Residents of Elysium vigorously enforce anti-immigration laws to keep the earthbound masses from entering their immaculate biosphere.
Damon’s character suffers an accident on the job and is exposed to a potentially lethal dose of radiation. He now has five days to travel from Los Angeles to Elysium to obtain a cure. Donning the armor of an exoskeleton, he makes plans to kidnap a wealthy businessman as a means of gaining entry into Elysium.
The film is written, co-produced, and directed by Neill Blomkamp, who is also the co-writer and director of “District 9,” the 2009 sci-fi sleeper hit that snagged four Oscar nominations.
“District 9” stood out from other sci-fi cinema because of its Kafka-like surrealism. In stark contrast, however, “Elysium” features unsurprising formulaic violence and post-apocalyptic predictability.
According to Entertainment Weekly, Blomkamp’s inspiration for the story was an incident that occurred during a Mexico trip in which he had an encounter with the police and was eventually released into a poor area of the countryside outside of Tijuana. Floodlights streamed into Mexico from the U.S. side of the border, and Black Hawk helicopters patrolled the skies. “It was like science fiction on Earth,” he said.
Blomkamp’s idea of the Elysium space station reportedly came from Beverly Hills and Malibu.
The filmmaker also commented, “Everybody wants to ask me lately about my predictions for the future, whether I think this is what will happen in 140 years.” His response was emphatic. “No, no, no. This isn’t science fiction. This is today. This is now,” Blomkamp said.
Still, as was revealed in an interview with the Vulture website, Blomkamp claims that he did not consciously seek to write political issues into his script, but simply came up with the idea of a space station, a “group of people living on it that are billionaires,” and a “group of people on Earth that are destitute.”
“It’s just interesting imagery,” Blomkamp stated. “And from that, the socio-political stuff, makes the framework, and then it’s, ‘Okay, I’m going to write a script.’”
The periodical of record in the entertainment industry couldn’t help but state the truth about the film, noting its “openly socialist” political agenda.
Scott Foundas, the chief film critic for Variety, pointed out that “a more daring film might have risked putting a human (if not necessarily humane) face on the promised land’s privileged populace, but here they remain a vague, cocktail-partying blur…”
Foundas then described “Elysium” as advancing “one of the more openly socialist political agendas of any Hollywood movie in memory, beating the drum loudly not just for universal healthcare, but for open borders, unconditional amnesty and the abolition of class distinctions as well.”
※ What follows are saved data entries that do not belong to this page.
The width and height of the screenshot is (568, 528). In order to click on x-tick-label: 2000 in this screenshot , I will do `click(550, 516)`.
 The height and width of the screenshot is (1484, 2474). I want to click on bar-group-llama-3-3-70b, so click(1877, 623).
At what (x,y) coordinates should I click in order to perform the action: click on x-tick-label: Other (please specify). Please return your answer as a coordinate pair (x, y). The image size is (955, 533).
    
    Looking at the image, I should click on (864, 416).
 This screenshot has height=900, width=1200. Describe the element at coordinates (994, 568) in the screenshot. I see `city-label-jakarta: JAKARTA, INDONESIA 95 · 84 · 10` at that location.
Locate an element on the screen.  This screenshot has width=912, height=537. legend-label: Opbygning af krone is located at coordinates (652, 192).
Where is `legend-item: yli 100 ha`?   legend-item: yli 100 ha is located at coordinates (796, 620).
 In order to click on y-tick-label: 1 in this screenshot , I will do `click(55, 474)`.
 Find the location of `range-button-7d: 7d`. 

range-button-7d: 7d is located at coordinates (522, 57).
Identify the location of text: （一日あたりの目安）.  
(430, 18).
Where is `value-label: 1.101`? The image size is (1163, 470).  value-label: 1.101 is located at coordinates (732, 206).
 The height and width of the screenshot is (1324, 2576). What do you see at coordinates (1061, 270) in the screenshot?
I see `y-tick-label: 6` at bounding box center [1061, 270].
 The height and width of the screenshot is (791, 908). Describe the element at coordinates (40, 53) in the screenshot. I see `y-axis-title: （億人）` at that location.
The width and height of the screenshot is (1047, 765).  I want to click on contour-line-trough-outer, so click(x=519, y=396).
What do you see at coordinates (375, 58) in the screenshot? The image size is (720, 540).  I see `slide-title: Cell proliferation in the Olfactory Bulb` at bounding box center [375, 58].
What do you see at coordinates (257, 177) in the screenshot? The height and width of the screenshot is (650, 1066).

“But Blomkamp never makes it clear how, if overpopulation and pollution are what got us into this mess in the first place, moving everyone up to Elysium would make for a sustainable solution; he just wants us to take it on faith that it would,” Foundas added.
Sean Smith of Entertainment Weekly summed up the underlying political themes of the film in the following manner: “If you are a member of the 1 percent, “Elysium” is a horror movie. For everyone else, it’s one step shy of a call to arms.”